START RECORD SET

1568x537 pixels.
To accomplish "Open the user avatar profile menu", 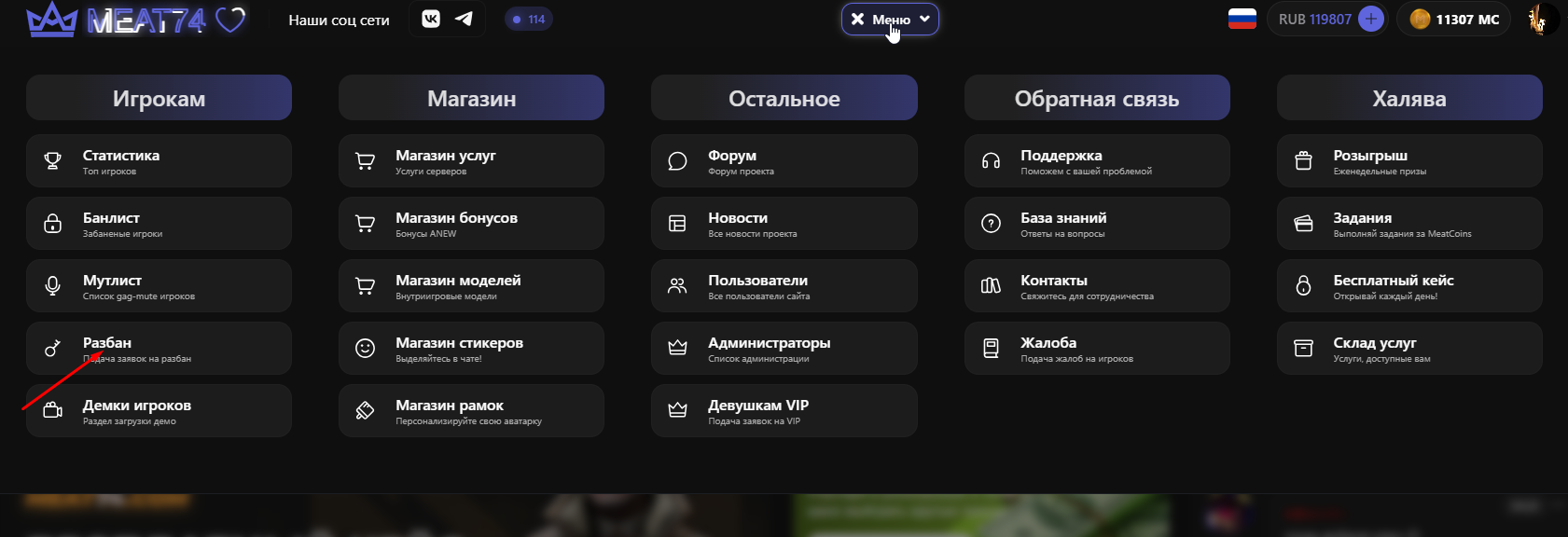I will click(x=1540, y=19).
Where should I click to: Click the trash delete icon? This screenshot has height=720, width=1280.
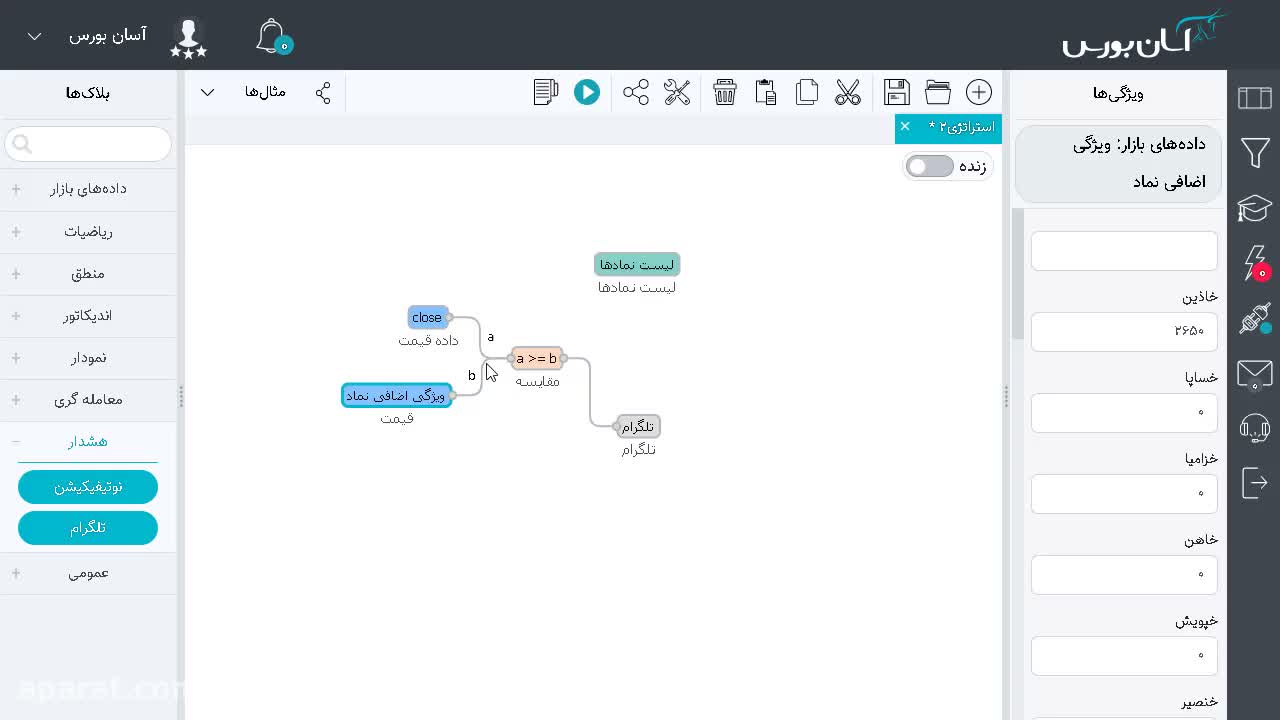725,92
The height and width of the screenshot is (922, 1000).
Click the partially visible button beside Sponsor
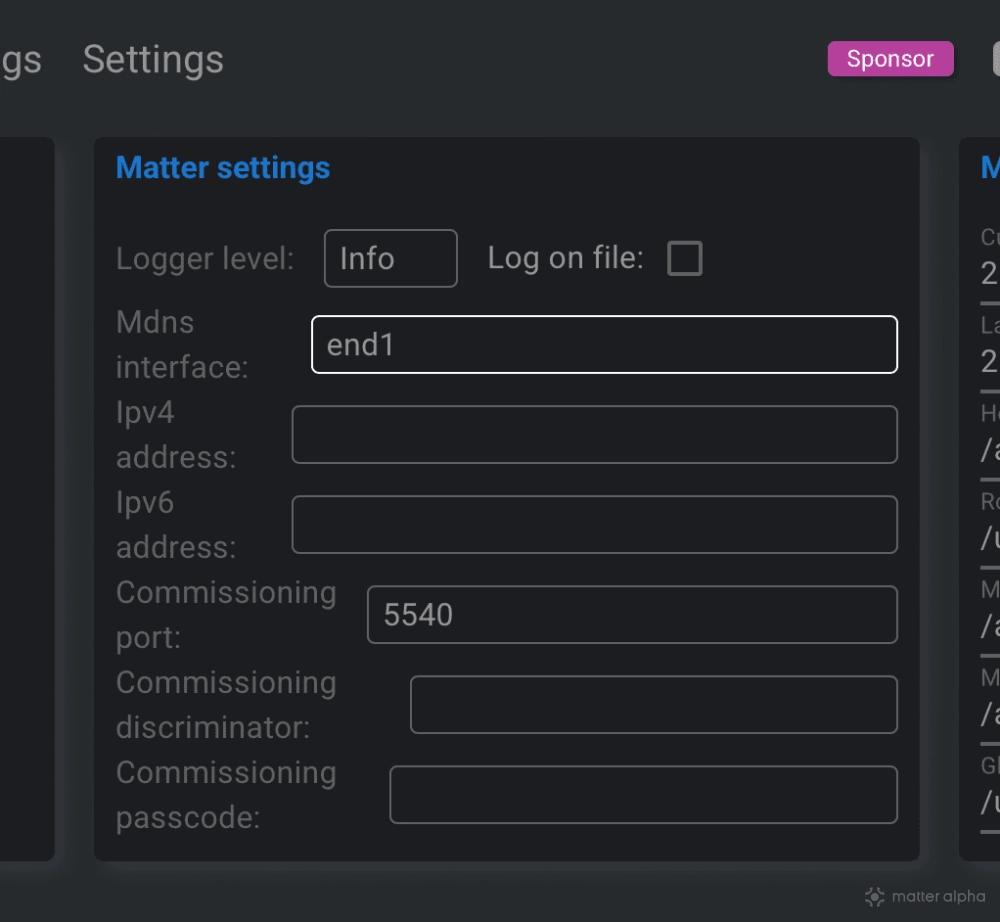[x=995, y=58]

END RECORD SET

Output exactly the lines from the line containing "Click the partially" through the last line of the records, both included, and leave out every picture.

Click the partially visible button beside Sponsor
[x=995, y=58]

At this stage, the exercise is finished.